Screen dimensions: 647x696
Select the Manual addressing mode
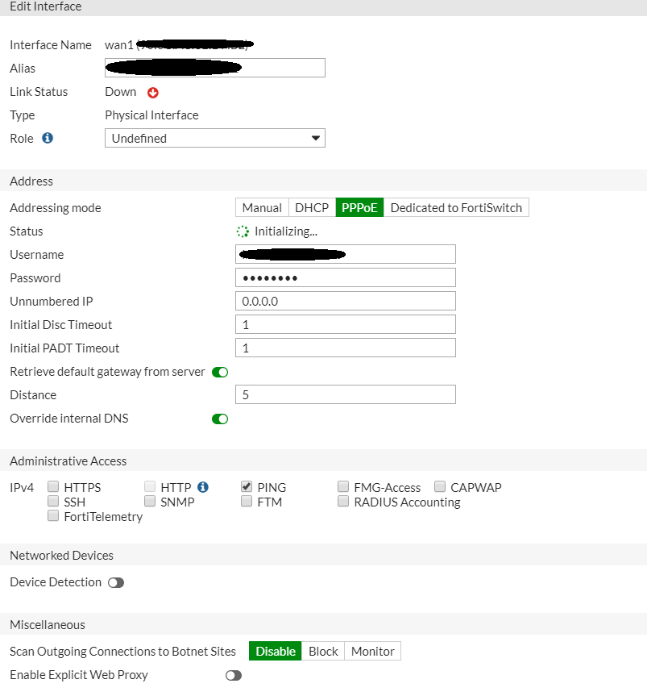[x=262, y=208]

====================

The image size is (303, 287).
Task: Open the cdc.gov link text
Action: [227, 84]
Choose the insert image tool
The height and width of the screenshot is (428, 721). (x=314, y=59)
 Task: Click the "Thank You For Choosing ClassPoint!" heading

====================

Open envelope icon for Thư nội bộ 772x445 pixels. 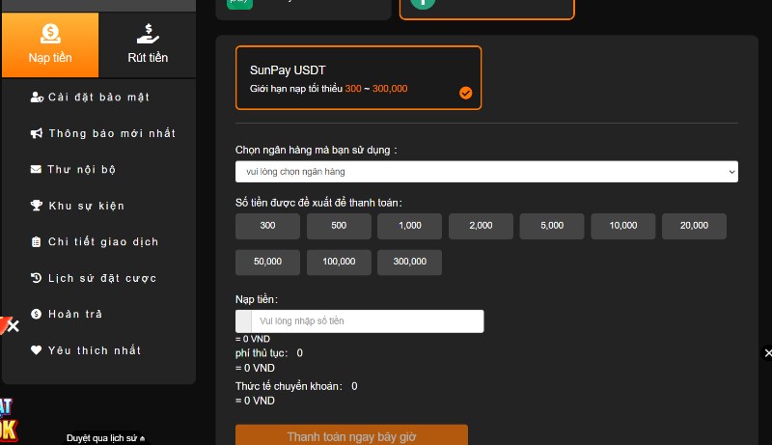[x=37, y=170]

====================

All lines above from the one containing "Choose the insert image tool" to the one containing "Task: Click the" must be repeated exactly, both lines included, and no others.

Choose the insert image tool
The height and width of the screenshot is (428, 721). (x=314, y=59)
 Task: Click the "Thank You For Choosing ClassPoint!" heading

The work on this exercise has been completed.